WHAT YOU HAVE TO DO:
Your answer must be the lines of the entries below, exactly as written, from the first line through the line containing "The width and height of the screenshot is (1390, 868).".

#####

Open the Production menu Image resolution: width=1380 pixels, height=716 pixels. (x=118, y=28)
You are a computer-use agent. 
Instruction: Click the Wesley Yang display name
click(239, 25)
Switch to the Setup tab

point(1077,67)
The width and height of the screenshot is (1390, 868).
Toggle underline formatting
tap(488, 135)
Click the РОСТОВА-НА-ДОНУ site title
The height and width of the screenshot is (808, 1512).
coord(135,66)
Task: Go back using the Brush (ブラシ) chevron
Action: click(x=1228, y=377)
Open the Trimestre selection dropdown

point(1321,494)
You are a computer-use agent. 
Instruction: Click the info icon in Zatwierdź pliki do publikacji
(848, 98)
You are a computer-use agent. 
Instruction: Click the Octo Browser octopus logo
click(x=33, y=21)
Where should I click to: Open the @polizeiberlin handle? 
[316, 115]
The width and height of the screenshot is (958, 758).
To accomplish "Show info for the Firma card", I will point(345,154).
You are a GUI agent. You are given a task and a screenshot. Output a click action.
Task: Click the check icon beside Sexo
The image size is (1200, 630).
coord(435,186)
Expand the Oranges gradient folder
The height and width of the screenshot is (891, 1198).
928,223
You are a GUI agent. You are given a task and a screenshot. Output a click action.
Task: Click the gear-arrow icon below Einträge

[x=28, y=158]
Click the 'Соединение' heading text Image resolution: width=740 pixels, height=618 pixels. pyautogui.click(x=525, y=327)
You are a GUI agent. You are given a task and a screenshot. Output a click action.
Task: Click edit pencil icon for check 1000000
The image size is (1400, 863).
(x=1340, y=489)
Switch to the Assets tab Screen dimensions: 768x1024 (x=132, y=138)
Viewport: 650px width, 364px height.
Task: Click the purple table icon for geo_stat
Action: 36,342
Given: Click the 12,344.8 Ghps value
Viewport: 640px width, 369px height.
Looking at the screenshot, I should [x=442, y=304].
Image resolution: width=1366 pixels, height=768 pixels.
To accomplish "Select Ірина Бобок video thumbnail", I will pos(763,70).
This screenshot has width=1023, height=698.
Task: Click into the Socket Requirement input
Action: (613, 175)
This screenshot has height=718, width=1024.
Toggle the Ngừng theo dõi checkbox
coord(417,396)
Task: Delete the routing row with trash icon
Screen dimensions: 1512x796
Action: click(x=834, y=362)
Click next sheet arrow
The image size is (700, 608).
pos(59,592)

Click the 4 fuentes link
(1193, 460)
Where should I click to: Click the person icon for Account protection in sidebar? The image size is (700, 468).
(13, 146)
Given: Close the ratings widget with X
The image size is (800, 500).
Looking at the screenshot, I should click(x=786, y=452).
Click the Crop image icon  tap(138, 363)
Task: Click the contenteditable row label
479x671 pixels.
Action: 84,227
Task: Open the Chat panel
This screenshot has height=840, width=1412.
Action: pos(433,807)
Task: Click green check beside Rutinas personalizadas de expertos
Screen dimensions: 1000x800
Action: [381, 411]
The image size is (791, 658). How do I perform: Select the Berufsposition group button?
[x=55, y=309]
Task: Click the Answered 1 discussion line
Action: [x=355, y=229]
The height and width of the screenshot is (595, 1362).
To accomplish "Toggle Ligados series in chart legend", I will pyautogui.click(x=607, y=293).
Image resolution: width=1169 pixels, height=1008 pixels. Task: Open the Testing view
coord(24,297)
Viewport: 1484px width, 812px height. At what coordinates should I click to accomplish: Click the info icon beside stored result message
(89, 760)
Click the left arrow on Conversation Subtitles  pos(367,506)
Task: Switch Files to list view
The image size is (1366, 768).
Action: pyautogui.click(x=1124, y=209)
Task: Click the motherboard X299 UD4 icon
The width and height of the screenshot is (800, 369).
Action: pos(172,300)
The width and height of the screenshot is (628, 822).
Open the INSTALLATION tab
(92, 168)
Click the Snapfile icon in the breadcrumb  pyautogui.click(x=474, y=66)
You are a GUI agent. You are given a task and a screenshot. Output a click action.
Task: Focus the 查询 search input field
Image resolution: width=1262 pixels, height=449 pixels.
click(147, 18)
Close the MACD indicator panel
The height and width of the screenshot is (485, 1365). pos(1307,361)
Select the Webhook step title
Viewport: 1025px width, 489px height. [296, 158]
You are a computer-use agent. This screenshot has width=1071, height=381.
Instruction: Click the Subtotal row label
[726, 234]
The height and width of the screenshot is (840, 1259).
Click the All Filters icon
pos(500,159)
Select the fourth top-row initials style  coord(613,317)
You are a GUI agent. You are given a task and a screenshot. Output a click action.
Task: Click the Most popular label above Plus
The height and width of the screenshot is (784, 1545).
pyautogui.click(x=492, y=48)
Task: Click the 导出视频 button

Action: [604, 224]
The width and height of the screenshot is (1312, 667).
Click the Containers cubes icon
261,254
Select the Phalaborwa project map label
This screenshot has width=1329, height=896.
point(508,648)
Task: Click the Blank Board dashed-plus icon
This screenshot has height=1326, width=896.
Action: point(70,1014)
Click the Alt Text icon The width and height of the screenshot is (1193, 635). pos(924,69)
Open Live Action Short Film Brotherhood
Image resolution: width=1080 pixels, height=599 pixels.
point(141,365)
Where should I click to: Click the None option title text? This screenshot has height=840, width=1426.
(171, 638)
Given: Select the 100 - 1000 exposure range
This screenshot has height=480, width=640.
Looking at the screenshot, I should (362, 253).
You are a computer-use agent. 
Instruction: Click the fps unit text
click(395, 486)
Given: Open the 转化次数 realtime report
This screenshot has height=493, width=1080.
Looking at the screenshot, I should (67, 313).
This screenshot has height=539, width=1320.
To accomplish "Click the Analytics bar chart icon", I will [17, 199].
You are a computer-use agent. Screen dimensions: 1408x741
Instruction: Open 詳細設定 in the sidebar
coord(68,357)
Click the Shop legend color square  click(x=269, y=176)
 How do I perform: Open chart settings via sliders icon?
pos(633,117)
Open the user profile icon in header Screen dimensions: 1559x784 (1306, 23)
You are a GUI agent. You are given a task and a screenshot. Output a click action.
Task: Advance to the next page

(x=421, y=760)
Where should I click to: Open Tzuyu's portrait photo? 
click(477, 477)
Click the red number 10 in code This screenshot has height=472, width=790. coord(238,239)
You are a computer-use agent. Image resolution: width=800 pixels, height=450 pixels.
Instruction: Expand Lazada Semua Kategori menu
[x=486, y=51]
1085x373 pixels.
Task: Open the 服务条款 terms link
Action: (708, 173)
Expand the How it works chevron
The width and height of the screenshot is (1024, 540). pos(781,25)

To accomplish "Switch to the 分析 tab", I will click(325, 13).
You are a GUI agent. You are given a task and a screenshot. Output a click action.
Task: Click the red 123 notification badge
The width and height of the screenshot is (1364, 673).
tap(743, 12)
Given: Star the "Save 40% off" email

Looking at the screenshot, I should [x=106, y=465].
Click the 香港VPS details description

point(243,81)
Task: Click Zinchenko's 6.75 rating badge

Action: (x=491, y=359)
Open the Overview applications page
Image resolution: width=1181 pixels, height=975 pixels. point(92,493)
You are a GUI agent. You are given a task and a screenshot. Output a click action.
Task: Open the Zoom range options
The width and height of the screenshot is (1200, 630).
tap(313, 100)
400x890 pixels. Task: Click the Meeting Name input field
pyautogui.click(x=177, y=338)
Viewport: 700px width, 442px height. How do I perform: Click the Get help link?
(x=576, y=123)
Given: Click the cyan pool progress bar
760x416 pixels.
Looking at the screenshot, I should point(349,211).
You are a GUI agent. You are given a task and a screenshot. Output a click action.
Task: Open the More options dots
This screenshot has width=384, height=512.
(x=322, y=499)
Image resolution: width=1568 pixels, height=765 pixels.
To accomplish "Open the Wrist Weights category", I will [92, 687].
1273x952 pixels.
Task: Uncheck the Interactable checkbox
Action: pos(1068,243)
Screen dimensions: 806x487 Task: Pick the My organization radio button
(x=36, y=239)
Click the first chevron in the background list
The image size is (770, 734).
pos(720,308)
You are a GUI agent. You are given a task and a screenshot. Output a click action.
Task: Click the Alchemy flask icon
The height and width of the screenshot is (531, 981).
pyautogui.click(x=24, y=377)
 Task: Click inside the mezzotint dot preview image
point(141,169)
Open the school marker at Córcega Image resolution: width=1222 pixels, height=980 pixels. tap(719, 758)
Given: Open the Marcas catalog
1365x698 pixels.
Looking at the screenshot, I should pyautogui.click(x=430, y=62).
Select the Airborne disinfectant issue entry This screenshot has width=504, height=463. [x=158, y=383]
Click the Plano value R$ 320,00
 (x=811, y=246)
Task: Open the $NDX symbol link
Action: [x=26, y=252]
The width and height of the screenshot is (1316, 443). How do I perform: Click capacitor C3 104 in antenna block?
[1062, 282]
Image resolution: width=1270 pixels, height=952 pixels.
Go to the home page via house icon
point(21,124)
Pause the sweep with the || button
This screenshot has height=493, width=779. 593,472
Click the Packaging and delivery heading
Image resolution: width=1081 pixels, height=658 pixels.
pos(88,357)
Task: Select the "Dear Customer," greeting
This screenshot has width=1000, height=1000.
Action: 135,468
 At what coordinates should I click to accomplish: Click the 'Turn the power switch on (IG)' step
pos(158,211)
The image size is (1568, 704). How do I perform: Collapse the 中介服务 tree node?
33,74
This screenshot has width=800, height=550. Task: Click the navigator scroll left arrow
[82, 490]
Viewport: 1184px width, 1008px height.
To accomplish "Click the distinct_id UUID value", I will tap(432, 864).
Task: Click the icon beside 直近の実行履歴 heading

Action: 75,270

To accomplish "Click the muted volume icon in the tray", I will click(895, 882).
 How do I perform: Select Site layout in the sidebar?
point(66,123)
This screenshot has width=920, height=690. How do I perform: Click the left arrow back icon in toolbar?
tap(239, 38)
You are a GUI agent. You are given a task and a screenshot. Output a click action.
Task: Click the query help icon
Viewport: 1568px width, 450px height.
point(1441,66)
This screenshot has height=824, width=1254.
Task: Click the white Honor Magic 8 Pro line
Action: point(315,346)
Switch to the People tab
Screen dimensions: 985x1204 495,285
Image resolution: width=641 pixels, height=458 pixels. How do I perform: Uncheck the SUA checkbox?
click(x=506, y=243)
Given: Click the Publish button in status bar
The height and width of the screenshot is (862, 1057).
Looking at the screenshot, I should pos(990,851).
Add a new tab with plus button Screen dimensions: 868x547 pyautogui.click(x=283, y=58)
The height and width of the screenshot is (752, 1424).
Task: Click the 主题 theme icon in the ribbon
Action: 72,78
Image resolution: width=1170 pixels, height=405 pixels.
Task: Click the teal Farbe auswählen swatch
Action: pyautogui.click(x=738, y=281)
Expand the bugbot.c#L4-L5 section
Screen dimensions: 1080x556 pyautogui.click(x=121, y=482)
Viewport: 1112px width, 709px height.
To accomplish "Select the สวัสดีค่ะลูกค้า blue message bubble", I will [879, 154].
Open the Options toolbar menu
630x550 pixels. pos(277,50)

#####

ANSWER FOR THIS EXERCISE:
Open the Production menu Image resolution: width=1380 pixels, height=716 pixels. (x=118, y=28)
You are a computer-use agent. 
Instruction: Click the Wesley Yang display name
click(239, 25)
Switch to the Setup tab

point(1077,67)
The width and height of the screenshot is (1390, 868).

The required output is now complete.